● **PROVIDED ENTRIES**:
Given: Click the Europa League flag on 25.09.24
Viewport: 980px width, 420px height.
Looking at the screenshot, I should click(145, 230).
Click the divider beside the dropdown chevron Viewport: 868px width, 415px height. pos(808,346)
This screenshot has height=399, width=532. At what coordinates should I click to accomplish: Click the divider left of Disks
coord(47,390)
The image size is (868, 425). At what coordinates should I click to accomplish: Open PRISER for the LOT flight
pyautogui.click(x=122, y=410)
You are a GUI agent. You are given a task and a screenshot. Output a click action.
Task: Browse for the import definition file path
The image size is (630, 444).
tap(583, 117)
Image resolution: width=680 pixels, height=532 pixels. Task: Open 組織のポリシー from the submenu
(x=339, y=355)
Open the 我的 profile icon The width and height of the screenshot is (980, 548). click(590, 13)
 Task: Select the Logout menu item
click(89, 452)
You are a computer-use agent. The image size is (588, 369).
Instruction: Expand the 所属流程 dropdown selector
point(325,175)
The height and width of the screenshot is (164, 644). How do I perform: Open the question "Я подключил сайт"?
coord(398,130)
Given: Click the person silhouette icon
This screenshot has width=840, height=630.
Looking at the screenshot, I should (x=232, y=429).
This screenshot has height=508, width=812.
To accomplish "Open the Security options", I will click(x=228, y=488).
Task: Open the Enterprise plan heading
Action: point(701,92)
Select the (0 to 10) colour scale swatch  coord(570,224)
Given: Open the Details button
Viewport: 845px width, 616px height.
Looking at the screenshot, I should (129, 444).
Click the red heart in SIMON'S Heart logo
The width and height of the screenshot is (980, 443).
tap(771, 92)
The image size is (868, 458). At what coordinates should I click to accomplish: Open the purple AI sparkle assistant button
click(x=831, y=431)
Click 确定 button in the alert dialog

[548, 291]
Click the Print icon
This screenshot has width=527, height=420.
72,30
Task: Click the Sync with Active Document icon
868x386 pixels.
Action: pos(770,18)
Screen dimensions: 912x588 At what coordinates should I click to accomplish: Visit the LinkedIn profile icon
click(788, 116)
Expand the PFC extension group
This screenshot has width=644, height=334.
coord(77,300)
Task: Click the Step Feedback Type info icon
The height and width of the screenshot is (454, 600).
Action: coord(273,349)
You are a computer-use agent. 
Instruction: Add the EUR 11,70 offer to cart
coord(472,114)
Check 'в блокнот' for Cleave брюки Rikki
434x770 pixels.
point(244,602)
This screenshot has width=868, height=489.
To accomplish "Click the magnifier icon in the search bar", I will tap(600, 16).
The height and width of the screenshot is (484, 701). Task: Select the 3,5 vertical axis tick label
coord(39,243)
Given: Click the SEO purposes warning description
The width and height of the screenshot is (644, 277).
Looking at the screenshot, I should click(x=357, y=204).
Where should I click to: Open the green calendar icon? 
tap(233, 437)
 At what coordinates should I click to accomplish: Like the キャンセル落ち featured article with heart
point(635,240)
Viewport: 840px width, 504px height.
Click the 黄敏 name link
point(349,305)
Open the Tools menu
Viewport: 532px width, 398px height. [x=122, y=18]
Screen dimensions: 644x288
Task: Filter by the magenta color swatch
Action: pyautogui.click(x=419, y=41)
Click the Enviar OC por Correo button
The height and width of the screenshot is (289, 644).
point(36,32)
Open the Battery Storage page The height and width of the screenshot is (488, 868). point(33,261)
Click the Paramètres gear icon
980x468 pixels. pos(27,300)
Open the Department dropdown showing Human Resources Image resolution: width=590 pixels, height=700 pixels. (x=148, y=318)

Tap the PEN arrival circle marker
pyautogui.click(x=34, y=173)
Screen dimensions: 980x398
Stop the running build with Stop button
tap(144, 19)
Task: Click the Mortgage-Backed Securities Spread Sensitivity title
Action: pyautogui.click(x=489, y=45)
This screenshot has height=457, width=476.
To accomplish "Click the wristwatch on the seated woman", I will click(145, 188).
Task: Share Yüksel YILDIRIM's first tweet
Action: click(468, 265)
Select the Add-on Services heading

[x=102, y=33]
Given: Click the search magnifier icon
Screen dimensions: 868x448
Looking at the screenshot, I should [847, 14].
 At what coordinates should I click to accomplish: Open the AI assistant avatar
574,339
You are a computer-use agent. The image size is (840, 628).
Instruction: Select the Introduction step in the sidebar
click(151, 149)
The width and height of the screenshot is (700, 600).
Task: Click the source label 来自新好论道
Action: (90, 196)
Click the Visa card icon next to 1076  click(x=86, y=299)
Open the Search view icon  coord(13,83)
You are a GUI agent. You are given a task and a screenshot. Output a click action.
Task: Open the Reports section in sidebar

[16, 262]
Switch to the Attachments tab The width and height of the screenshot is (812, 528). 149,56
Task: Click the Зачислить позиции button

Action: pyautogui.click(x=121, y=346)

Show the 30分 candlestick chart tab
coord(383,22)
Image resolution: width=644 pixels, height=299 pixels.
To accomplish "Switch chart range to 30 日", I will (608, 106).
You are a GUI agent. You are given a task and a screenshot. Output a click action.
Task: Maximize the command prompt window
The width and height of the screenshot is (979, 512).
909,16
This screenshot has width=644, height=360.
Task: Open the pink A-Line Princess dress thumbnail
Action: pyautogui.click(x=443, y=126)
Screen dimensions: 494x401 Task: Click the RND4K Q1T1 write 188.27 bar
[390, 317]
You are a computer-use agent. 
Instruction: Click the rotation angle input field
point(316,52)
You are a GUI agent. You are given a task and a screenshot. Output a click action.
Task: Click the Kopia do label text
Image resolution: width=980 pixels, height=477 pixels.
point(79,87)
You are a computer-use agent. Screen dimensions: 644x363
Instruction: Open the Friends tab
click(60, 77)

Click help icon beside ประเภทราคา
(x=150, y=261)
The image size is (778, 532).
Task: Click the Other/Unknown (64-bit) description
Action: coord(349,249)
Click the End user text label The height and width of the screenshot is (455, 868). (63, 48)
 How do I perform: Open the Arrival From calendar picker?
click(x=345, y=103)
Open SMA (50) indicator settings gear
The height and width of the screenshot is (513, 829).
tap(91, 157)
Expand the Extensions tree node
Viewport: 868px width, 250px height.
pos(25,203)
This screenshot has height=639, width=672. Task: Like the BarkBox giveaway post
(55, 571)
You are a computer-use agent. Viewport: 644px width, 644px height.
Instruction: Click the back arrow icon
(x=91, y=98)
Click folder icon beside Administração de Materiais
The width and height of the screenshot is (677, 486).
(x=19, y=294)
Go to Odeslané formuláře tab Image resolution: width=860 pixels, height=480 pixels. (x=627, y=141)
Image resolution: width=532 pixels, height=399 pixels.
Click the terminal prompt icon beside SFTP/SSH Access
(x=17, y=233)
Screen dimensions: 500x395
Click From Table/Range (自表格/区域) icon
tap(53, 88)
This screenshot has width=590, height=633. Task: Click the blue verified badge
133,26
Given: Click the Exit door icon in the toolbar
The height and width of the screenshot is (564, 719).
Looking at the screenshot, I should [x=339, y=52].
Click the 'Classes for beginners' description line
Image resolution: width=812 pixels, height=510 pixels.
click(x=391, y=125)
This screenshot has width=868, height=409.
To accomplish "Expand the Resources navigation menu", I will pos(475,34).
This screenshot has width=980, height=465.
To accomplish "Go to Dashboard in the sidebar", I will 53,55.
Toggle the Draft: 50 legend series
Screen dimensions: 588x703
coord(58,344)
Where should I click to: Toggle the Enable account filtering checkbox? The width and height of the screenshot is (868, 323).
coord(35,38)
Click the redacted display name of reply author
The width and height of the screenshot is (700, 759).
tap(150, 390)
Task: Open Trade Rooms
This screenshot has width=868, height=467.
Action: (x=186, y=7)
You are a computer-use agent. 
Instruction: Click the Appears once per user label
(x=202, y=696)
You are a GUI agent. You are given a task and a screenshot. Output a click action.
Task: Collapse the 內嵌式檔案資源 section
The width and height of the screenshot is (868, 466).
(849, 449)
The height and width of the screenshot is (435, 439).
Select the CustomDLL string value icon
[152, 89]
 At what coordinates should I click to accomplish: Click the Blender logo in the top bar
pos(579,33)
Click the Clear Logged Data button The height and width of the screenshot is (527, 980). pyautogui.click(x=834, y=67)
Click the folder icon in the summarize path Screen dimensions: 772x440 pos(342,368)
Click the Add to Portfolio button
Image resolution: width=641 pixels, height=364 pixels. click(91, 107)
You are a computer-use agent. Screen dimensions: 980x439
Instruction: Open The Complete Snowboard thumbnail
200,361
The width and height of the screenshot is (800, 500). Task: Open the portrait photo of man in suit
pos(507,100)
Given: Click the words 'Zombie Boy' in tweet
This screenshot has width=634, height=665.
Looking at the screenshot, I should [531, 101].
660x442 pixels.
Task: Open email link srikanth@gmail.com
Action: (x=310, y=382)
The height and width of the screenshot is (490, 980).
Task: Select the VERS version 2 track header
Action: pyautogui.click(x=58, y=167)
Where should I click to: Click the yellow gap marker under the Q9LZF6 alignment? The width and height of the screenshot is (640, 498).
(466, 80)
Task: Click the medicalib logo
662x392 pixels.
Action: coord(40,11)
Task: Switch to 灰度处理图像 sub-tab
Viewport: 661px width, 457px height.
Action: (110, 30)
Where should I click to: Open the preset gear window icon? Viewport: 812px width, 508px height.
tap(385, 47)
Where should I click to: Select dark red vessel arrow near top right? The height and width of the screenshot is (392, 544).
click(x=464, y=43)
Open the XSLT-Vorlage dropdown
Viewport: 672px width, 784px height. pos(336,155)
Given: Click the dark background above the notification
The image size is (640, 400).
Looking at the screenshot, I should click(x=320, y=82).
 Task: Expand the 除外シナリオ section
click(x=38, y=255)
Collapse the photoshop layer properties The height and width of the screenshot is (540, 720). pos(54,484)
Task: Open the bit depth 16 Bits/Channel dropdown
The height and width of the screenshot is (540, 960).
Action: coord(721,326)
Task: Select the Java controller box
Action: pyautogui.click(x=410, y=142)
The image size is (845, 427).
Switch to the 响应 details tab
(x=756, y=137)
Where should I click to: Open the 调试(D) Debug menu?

● **PROBLEM DESCRIPTION**:
Return, with no change at all, every line in the entries above from the line containing "The width and height of the screenshot is (868, 466)." through the line containing "Task: Switch to 灰度处理图像 sub-tab".

● **SOLUTION BELOW**:
The width and height of the screenshot is (868, 466).
(849, 449)
The height and width of the screenshot is (435, 439).
Select the CustomDLL string value icon
[152, 89]
 At what coordinates should I click to accomplish: Click the Blender logo in the top bar
pos(579,33)
Click the Clear Logged Data button The height and width of the screenshot is (527, 980). pyautogui.click(x=834, y=67)
Click the folder icon in the summarize path Screen dimensions: 772x440 pos(342,368)
Click the Add to Portfolio button
Image resolution: width=641 pixels, height=364 pixels. click(91, 107)
You are a computer-use agent. Screen dimensions: 980x439
Instruction: Open The Complete Snowboard thumbnail
200,361
The width and height of the screenshot is (800, 500). Task: Open the portrait photo of man in suit
pos(507,100)
Given: Click the words 'Zombie Boy' in tweet
This screenshot has width=634, height=665.
Looking at the screenshot, I should [531, 101].
660x442 pixels.
Task: Open email link srikanth@gmail.com
Action: (x=310, y=382)
The height and width of the screenshot is (490, 980).
Task: Select the VERS version 2 track header
Action: pyautogui.click(x=58, y=167)
Where should I click to: Click the yellow gap marker under the Q9LZF6 alignment? The width and height of the screenshot is (640, 498).
(466, 80)
Task: Click the medicalib logo
662x392 pixels.
Action: coord(40,11)
Task: Switch to 灰度处理图像 sub-tab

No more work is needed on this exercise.